提供された抜粋:
'''

1972年、オーディションでテレビ番組『快傑ライオン丸』のライバル「タイガージョー」こと虎錠之介役に起用されて注目される。主役であるライオン丸を上回る人気を集めた。
同年12月11日夜、同番組のロケの宿泊先である滋賀県彦根市の国民宿舎湖城荘でスタッフと酒席を交わしたのち、風呂場(女湯)に迷い込んだところ誤って転倒、ガラス戸に突っ込んで脇腹を切り、湯船に落ちて出血多量で死亡した。
制作者であるピー・プロダクション社長のうしおそうじが事故の報を受け、旅館へ急行したところ、そこには許婚も駆けつけていたという[3]。許婚の女性とは、青俳で出会った後3年越しの交際の末、翌1973年1月3日に結婚し挙式するはずだった[1][4]。また、主演の潮哲也は事故の直前まで酒を呑み交わしており[5][6]、事故の報をスタッフから聞いて駆け付けた際にはすでに死亡した後であり、そのため潮が落胆しているのを知ったスタッフは翌日の撮影を中止している。潮と戸野広は撮影が忙しかったため仕事以外の接点がほとんどなく、二人で会話する機会は彦根ロケが初めてであった[5]。
うしおはその後フジテレビの別所孝治プロデューサーと2人で実家を訪ねたところ父親から「本人が自分で求め選んだ道だから、あの子も本望だったでしょう」と言われたことを、忘れ得ない言葉として語っている[3]。
うしおは戸野広の演技力、人気ぶりに『快傑ライオン丸』の次回作にはぜひ戸野広主演で「タイガージョー」のドラマを作ろうと考えていたという。

'''

課題の要件:
戸野広の経歴をつづった文章を、最後の文の後から書き進めよ。

提供された情報:

'''

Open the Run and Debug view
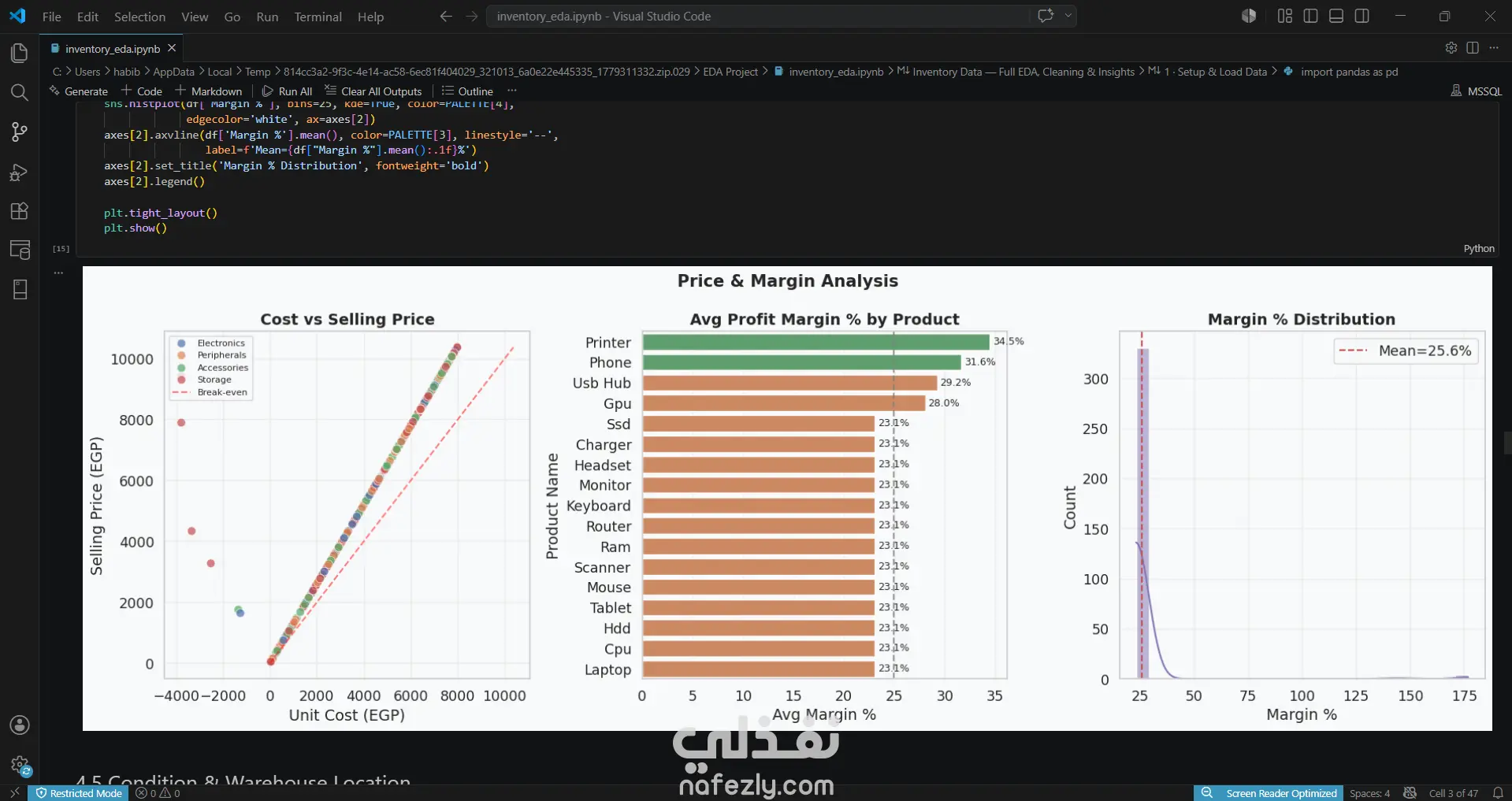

'''

課題の出力:
『ライオン丸』に出演していた梅地徳彦は「カッコいいという印象だが、シリーズ途中からレギュラー入りしたので、気を遣っている感じだった」と語っており、事故の際はロケに同行していたこともありショックを受けたと述べている[7]。
戸野広の代役としてタイガージョーを演じることになった福島資剛は、劇団青俳で戸野広と共に役者修業をした仲間であり大変親しく、戸野広をあまりにも不憫に思い、代役のオファーを何度も固辞していたが、青俳同期生の説得によって漸く承諾に至ったという[8]。
事故の2日前に掲載された新聞のインタビュー記事では、「変身時代劇の悪役と聞いて驚いた。でも悪役には興味がある」と答えており、「将来は地方に根をおろした芝居活動をして行きたい」という夢も語っている[2]。
特技はギターで、劇団青俳時代は当時の団員の中でただ一人、弾き語りの出来る人だったという[1]。後に婚約者となる女性とも、弾き語りをして一緒に歌って楽しんでいたほどだった[1]。また乗馬が得意だったため、『ライオン丸』の虎錠之介は馬に乗るキャラクターであった。しかし後を継いだ福島資剛は馬に全く乗れなかったため、福島に交替後の錠之介は乗馬のシーンが無くなった。[4]。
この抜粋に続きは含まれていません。